2. Records receivables

Similar to an accounts receivable account, the due from account records the receivables or incoming assets of the business currently being held at other businesses and with other entities.

 

3. In conjunction with due to account

Due from account runs in conjunction with due to account. The former records all the funds that are due to other businesses and entities, currently being held by the company.

Both run in conjunction with each other as a means to record the incomings and outgoings of the business, to separate the inflows from the outflows, and to keep a concise track of the transactions.

 

4. Provides a clear picture

Due from account provides a clear picture of the inflows of the business by separating the incomings from the outgoings of the business. It provides a clear financial picture and helps make business decisions and run operations smoothly and more efficiently.

 

5. It is a ledger account

Due from account is a general ledger account.
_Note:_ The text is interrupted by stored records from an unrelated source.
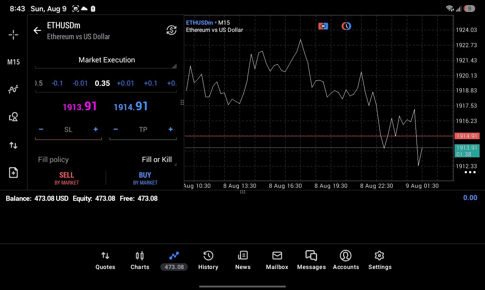Screen dimensions: 485x290
Task: Tap the trade arrows icon in sidebar
Action: [x=13, y=145]
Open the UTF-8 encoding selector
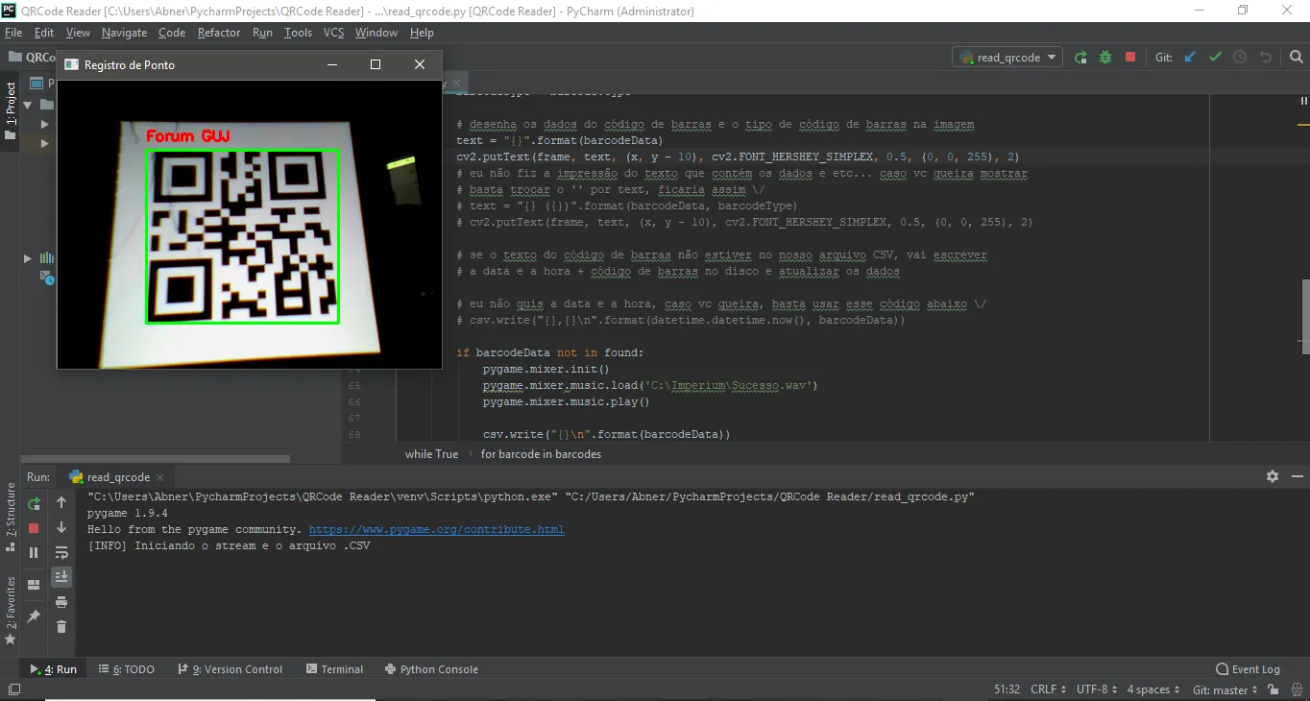Viewport: 1310px width, 701px height. (1096, 689)
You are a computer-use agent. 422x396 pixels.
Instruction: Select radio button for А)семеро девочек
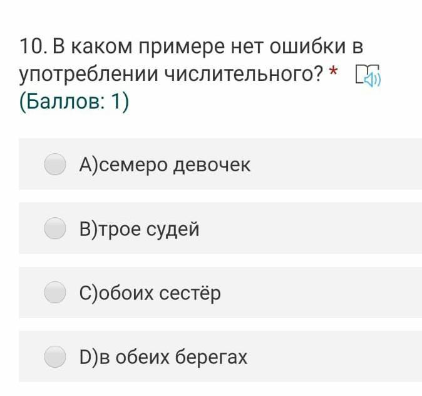click(x=55, y=164)
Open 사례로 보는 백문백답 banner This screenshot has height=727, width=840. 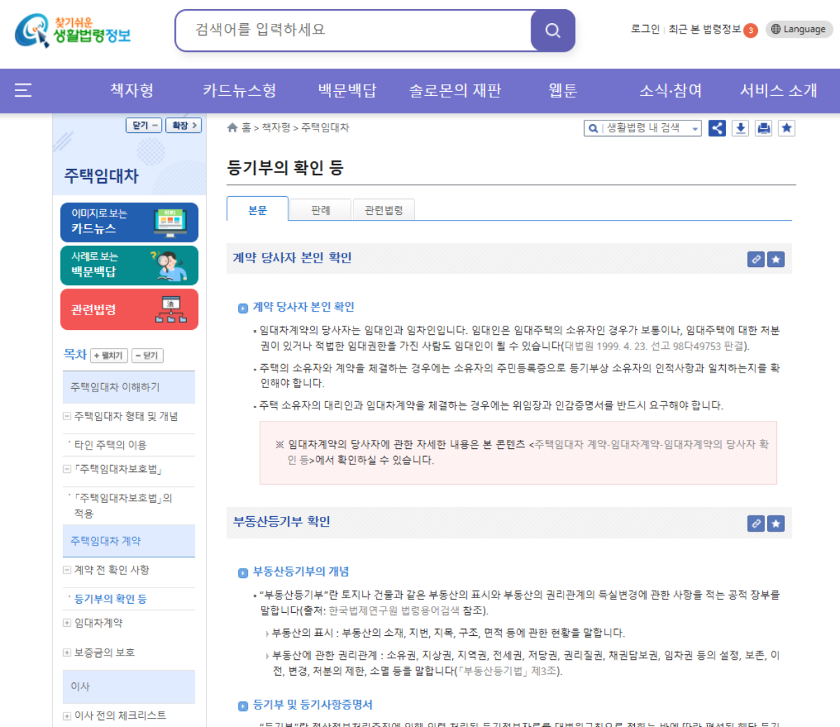click(x=129, y=265)
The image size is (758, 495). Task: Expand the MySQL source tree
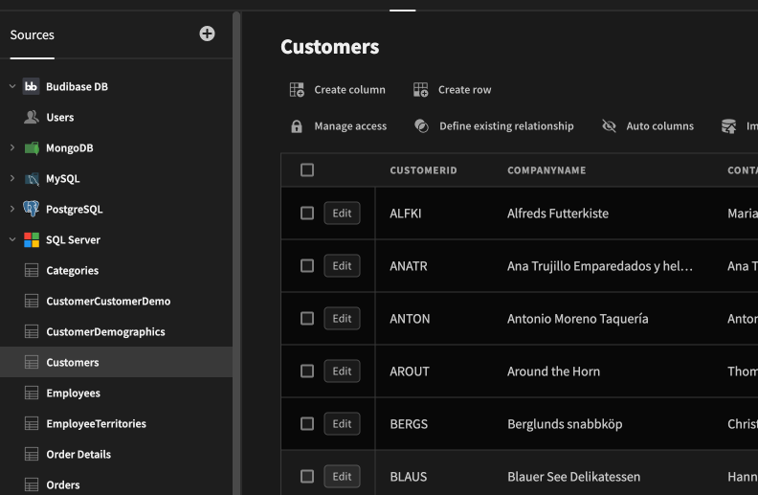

It is not distinctly recorded in the balance sheet as a separate account, but the net balance in the ledger account is simply added or subtracted from the assets side of the balance sheet, to or from the specific asset(s) receivable.

 

6. Follows the accrual principle

Accrual principle is an accounting principle that entails the recording of all transactions in the time period in which they occur, regardless of the date the actual cash inflow or outflow for the transaction takes place.

Due from account records all “receivables,” meaning it records all transactions that are to be received by the business, currently being held at other businesses. It hence follows the accrual concept because it records the transactions in the time period in which they are occurring, and not when the actual inflow of cash or settlement of transaction takes place.

 

Due from Account vs. Due to Account

Due from account records the funds that are owed to the business, whereas due to account records the funds that are owed by the business.

Hence, due from account is an asset account or a debit account, whereas a due to account is a liability or a credit account.

Since due from account is an asset account, it will show a debit balance at the end of the financial year. Since due to account is a liability account, it will show a credit balance at the end of the financial year.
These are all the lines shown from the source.